Ähnliche Probleme ergeben sich bei der einheitlichen Cookie-Verwaltung. Die Anzahl der im Internet eingesetzten Cookies ist kaum zu überblicken, sodass es nur schwer vorstellbar ist, dass hier eine Auswahl aller in Betracht kommender Cookies möglich ist. Wird dann stattdessen in Kategorien von Cookies eingewilligt? Wenn ja, wie verhält sich dies mit der Vorgabe der Datenschutz-Grundverordnung in die Informiertheit einer Einwilligung? Dies alles sind Fragen, die in diesem Zusammenhang der Klärung bedürften.
10. November 2020
Der Fachverband deutscher Webseiten-Betreiber (FdWB) hat in einer aktuellen Studie 2.500 Webseiten kleiner und mittelständischer Unternehmen unter die Lupe genommen. Dabei wurde die Einhaltung der Rechtsvorschriften aus dem Telemediengesetz (TMG), der Datenschutz-Grundverordnung (DS-GVO) und der ePrivacy-Richtlinie sowie die Beachtung von Urteilen des Bundesgerichtshofs überprüft.

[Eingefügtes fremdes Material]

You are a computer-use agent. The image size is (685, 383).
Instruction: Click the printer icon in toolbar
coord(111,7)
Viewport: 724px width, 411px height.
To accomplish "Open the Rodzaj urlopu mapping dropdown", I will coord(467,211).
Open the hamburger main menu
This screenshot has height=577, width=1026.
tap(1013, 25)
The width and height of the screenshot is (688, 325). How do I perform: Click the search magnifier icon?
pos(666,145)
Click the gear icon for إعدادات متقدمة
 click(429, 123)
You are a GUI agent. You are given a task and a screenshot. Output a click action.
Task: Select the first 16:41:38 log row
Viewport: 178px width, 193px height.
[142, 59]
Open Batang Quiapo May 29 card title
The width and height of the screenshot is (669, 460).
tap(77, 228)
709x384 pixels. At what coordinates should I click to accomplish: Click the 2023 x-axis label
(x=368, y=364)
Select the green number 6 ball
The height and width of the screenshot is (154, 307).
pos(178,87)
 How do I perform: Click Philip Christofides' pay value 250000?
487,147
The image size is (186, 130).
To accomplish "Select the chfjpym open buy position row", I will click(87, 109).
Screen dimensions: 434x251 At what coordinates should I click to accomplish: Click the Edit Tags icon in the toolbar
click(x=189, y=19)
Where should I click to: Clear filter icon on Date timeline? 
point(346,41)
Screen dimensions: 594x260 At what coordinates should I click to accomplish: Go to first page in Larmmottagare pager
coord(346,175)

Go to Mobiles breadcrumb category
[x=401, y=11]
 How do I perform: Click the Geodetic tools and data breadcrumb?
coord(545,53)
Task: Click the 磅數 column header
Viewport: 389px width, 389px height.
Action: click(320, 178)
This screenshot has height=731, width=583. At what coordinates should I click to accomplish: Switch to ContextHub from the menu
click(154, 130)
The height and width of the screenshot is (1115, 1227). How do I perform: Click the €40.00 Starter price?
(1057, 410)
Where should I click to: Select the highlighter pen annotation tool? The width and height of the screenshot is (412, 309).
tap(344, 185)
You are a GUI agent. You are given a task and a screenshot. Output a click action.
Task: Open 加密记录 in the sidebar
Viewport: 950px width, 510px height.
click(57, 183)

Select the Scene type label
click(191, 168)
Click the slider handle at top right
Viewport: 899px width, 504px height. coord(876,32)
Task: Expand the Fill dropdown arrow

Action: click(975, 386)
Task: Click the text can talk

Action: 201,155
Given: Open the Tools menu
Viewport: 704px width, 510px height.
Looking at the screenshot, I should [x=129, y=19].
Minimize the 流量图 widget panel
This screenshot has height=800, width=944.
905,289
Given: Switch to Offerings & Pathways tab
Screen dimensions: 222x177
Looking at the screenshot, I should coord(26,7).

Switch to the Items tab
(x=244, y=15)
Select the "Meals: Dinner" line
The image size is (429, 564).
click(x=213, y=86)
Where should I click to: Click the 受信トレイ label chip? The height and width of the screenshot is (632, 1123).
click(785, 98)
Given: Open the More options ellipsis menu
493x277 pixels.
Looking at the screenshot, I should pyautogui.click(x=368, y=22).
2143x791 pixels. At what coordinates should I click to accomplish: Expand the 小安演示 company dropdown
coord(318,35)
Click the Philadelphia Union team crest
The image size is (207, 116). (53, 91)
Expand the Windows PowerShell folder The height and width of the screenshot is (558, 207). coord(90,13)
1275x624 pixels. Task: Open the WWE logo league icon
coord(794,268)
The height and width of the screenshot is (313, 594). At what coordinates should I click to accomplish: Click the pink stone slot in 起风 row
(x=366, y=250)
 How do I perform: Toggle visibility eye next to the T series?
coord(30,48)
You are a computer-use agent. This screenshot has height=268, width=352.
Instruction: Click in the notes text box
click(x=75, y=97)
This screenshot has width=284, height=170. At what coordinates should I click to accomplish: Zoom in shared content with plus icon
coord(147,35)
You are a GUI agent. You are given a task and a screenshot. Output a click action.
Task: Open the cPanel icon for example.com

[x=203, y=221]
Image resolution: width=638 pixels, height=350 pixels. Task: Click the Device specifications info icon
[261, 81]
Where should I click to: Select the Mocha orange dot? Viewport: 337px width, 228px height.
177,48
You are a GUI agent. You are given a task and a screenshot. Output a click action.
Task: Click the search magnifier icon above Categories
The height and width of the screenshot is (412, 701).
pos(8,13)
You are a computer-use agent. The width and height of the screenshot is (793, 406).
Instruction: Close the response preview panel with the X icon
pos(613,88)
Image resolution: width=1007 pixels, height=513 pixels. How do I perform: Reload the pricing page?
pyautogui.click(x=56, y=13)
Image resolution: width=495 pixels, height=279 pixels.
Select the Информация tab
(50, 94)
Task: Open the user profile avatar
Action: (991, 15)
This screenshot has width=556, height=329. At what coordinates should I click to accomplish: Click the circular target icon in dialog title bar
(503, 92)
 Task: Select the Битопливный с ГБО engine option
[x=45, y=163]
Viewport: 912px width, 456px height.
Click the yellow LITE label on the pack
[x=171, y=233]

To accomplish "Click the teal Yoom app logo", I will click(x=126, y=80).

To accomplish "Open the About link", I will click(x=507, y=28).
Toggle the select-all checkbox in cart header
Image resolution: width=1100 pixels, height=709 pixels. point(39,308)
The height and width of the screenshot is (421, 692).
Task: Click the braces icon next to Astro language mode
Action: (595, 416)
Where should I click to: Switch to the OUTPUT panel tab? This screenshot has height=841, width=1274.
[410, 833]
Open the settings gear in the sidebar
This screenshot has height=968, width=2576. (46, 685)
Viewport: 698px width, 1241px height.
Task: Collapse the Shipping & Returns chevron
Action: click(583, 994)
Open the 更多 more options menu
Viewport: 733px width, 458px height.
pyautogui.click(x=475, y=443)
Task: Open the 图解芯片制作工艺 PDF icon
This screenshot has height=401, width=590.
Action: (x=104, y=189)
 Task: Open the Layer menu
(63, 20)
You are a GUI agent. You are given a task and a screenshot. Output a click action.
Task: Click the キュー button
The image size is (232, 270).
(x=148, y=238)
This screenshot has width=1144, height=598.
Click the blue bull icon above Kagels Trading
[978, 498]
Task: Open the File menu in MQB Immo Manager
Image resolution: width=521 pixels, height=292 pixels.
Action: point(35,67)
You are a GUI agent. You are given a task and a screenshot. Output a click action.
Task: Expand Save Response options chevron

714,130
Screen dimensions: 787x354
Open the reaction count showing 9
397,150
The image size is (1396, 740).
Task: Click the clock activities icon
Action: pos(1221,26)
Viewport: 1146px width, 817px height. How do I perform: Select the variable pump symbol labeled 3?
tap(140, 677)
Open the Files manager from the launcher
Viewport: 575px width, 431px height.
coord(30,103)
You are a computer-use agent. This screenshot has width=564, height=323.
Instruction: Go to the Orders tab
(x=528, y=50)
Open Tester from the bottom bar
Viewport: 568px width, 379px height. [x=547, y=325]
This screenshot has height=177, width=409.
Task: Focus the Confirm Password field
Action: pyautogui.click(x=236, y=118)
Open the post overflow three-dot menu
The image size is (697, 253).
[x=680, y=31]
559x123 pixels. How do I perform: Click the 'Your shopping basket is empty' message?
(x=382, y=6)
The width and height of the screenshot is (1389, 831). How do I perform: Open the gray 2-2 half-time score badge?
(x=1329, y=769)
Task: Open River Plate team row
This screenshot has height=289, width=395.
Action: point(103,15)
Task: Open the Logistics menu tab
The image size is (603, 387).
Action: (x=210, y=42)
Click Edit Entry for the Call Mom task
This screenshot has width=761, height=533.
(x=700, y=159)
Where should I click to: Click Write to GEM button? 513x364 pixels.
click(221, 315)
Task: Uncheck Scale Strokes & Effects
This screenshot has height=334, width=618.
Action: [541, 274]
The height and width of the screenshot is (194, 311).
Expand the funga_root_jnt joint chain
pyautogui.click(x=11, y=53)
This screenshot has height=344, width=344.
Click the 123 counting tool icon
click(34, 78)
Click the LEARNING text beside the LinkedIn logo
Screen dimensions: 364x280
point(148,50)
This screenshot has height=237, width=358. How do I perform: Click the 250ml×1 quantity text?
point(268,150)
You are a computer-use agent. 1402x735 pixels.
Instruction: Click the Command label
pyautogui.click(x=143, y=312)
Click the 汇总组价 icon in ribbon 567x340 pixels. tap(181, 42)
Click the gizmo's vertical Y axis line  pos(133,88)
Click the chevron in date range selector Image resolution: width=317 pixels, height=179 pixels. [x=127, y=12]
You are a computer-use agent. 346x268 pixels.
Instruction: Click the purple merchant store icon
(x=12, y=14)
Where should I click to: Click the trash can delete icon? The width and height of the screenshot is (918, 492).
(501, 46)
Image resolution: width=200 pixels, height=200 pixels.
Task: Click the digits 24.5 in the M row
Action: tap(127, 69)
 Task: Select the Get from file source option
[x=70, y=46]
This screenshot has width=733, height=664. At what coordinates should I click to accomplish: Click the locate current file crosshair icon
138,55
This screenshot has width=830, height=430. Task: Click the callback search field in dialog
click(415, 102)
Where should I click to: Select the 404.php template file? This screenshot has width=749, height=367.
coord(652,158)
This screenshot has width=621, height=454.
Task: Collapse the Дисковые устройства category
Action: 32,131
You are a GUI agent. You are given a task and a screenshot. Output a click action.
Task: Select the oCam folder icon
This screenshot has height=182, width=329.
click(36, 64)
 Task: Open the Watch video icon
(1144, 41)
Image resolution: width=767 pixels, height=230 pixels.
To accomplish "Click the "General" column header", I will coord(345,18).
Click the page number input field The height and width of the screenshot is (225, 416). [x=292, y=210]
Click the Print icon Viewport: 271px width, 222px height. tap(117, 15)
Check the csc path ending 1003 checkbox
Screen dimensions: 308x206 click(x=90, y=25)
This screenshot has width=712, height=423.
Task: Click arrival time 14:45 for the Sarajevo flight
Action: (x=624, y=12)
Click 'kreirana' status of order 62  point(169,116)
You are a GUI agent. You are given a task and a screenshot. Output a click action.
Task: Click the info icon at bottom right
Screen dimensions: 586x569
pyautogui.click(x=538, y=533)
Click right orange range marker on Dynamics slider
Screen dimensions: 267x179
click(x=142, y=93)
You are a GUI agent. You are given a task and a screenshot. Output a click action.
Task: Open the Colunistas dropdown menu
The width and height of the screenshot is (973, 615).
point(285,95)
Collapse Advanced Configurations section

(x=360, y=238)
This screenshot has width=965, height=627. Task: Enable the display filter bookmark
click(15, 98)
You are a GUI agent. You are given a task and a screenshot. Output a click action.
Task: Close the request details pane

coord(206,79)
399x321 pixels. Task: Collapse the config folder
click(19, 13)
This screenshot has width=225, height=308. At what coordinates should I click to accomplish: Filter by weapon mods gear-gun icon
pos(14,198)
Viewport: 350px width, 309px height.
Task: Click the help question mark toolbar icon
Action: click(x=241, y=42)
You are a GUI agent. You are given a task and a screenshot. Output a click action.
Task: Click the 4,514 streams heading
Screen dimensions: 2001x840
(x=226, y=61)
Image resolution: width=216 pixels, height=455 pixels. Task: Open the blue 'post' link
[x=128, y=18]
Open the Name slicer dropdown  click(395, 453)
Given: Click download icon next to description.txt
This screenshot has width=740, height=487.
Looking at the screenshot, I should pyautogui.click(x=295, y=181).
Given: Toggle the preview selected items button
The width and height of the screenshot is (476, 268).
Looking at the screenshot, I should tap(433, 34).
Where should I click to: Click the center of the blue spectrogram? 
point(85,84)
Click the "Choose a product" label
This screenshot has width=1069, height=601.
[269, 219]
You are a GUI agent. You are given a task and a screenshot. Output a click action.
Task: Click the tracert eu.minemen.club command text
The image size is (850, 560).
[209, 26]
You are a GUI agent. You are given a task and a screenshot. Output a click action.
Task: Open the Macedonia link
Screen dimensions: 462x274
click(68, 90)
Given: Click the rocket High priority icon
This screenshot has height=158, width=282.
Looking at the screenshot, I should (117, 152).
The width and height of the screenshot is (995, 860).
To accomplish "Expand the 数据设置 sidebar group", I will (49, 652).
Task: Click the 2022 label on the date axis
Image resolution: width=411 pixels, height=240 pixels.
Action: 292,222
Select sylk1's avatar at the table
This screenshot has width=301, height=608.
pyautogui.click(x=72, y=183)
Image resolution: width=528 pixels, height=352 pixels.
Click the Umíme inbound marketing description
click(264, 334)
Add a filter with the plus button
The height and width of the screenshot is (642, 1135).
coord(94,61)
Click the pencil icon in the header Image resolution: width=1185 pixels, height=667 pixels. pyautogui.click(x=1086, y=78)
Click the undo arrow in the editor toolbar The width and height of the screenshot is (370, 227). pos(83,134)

Zu den wichtigsten Voraussetzungen einer rechtskonformen Webseite in Deutschland zählen ein Impressum und eine Datenschutzerklärung. Außerdem hat der BGH in seinem Urteil vom 28.05.2020 (Az. I ZR 7/16) klargestellt, dass für das Setzen von Cookies eine vorherige Einwilligung des Nutzers erforderlich ist (wir berichteten).
Die Studie bemängelte, dass 87 Prozent über kein funktionierendes SSL (Secure Sockets Layer) – Protokoll verfügen. Tatsächlich ist dies auch nicht wortwörtlich im Gesetz vorgeschrieben. Allerdings gilt gemäß § 13 Abs. 7 TMG in Verbindung mit Art. 5 Abs. 1 lit. f und Art. 32 Abs. 1 lit. a DS-GVO, dass Diensteanbieter ihre geschäftsmäßig angebotenen Telemedien gegen Verletzungen des Schutzes personenbezogener Daten angemessen sichern müssen. Daraus ergibt sich eine Pflicht zur Nutzung des SSL-Protokolls.
Zudem war auf zahlreichen Webseiten ein unzureichender Cookie-Banner implementiert. Dieser war entweder nicht vollständig oder bot keine Möglichkeit der Nutzung von Cookies zu widersprechen. Teilweise waren auch Fehler in den Formularen zur Kontaktaufnahme oder zur Newsletter-Anmeldung enthalten.
Eine Missachtung der obigen Vorschriften birgt nicht nur datenschutzrechtliche Risiken für die Webseitenbesucher, sondern kann auch Abmahnungen für die Webseitenbetreiber nach sich ziehen.